On its website it advises overseas students that the British Government allows them to work for 20 hours a week in term time and full time in the holidays.

College spokesman Syed Naqui told the Daily Telegraph: "This is a genuine college. It has nothing to do with the one that closed down.

"If anyone applies for one of our courses we check their passport, their qualifications and their right to be in this country. If they meet all our requirements we enroll them. We check with the Home Office and we check their original passport, not a copy."

Because of the long Easter break Mr Naqui could not confirm whether Abid Naseer was currently enrolled at the college.

An investigation has been launched into the colleges some of the suspects used to get their student visas, including the Manchester College of Professional Studies and Bradford College of Professional Studies.

Both the Home Office and the UK Border Agency, which is responsible for controlling migration, said they could not discuss the "ongoing investigation".

But a spokesman for the UK Border Agency added: “We take allegations about colleges and their alleged involvement in abuse very seriously. Those found to be abusing the system can face up to 14 years imprisonment.

“We think it is fair that those that benefit from the contribution made by foreign students also take responsibility for ensuring they play by the rules."

Daily Times : Terror suspect's father says Islamophobia to blame for son's arrest

Tuesday, April 14, 2009

Terror suspect's father says Islamophobia to blame for son's arrest

* Intelligence official dismisses reports linking the arrests in Britain to Rashid Rauf

zakir hassnain | daily times monitor | April 14, 2009

PESHAWAR: My son Abid Naseer has no link with any jihadi or religious organisation. His only crime is that he is a Pakistani Muslim, Nasrullah Jan Khattak, father of a Pakistani student arrested by the British police, said on Monday.

“My son prays five times a day and his only fault is that he wears a beard,” said Khattak while talking to reporters at his Hayatabad residence.

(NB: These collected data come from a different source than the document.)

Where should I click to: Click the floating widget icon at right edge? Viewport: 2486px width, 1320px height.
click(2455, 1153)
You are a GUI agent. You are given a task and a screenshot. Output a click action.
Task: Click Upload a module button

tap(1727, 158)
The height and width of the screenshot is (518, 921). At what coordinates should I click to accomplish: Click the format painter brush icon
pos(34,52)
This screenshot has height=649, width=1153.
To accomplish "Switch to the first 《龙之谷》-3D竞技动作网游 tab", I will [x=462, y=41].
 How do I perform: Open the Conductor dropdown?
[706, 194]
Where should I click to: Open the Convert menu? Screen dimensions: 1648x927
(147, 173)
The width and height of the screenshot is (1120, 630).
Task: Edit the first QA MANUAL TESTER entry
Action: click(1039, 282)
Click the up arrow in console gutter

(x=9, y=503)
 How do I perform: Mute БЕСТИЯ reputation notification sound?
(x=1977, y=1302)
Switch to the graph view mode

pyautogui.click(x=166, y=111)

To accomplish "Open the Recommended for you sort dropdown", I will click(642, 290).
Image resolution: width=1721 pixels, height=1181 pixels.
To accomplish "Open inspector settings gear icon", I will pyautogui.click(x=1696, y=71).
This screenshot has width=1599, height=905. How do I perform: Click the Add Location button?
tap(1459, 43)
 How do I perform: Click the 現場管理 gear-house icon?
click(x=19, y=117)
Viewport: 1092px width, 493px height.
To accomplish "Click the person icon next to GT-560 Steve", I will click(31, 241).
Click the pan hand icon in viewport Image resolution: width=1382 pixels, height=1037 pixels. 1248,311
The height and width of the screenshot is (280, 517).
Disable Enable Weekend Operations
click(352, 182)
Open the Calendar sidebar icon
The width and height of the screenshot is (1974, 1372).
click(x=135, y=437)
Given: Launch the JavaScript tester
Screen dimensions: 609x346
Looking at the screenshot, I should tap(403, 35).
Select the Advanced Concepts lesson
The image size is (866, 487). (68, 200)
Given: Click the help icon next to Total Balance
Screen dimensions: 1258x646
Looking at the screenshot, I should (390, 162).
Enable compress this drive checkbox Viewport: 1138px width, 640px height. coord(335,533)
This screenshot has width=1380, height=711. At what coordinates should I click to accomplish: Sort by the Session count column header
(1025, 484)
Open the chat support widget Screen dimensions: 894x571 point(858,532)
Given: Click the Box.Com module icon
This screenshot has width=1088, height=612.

The British officials arrested 12 men on April 8 of which 11 are Pakistanis. Abid hails from Yaghi Ghulam Khel, a village in Takht-e-Nusrati tehsil in southern district of Karak. Abid went to Britain on a student visa around two-and-a-half years ago and his visa expires in September this year. Abid is doing master’s in information technology at Bradford Professional Study College, Manchester.

Nasrullah, a government contractor, said the Pakistan government had not taken any measures for the release of the students. He requested the British government not to deport his son, who he insisted was innocent.

"This is all about his prayers and his beard. I am his father and I know him. He is not involved in any mysterious plot. We have done nothing wrong. We have nothing to hide," he told the Guardian in an interview in Pakistan. He denied media reports that his family had come from the Tribal Areas, where Taliban warlord Baitullah Mehsud holds sway and said they hail from Karak. "This is a great offence," Nasrullah said. "We are from an old district, with educated people. Not the tribal belt."

Meanwhile, the uncle of another suspect, told the Guardian that he and other relatives had regularly sent their nephew between £800 to £3,000 to help pay for his studies.

"He was too ambitious about his life and his studies. He was not up to any mischief. So I say to the UK government, please don't spoil his future," he said. Rahimullah Yousafzai, a veteran journalist, said: "Maybe some careless conversation or act has landed them in trouble. A few of them may be involved in this case, but I don't think it's a real terrorist plot."

Intelligence: A Pakistani intelligence official said the Inter-Services Intelligence (ISI) had no involvement in the case prior to last week's raids. He dismissed reports linking the arrests to Rashid Rauf, a British-Pakistani implicated in a previous alleged plot and believed killed in an American drone strike. Muhammed Shafiq, chief executive of the Ramazan Foundation, a Muslim youth organisation in Manchester, appealed for the local community to stay calm.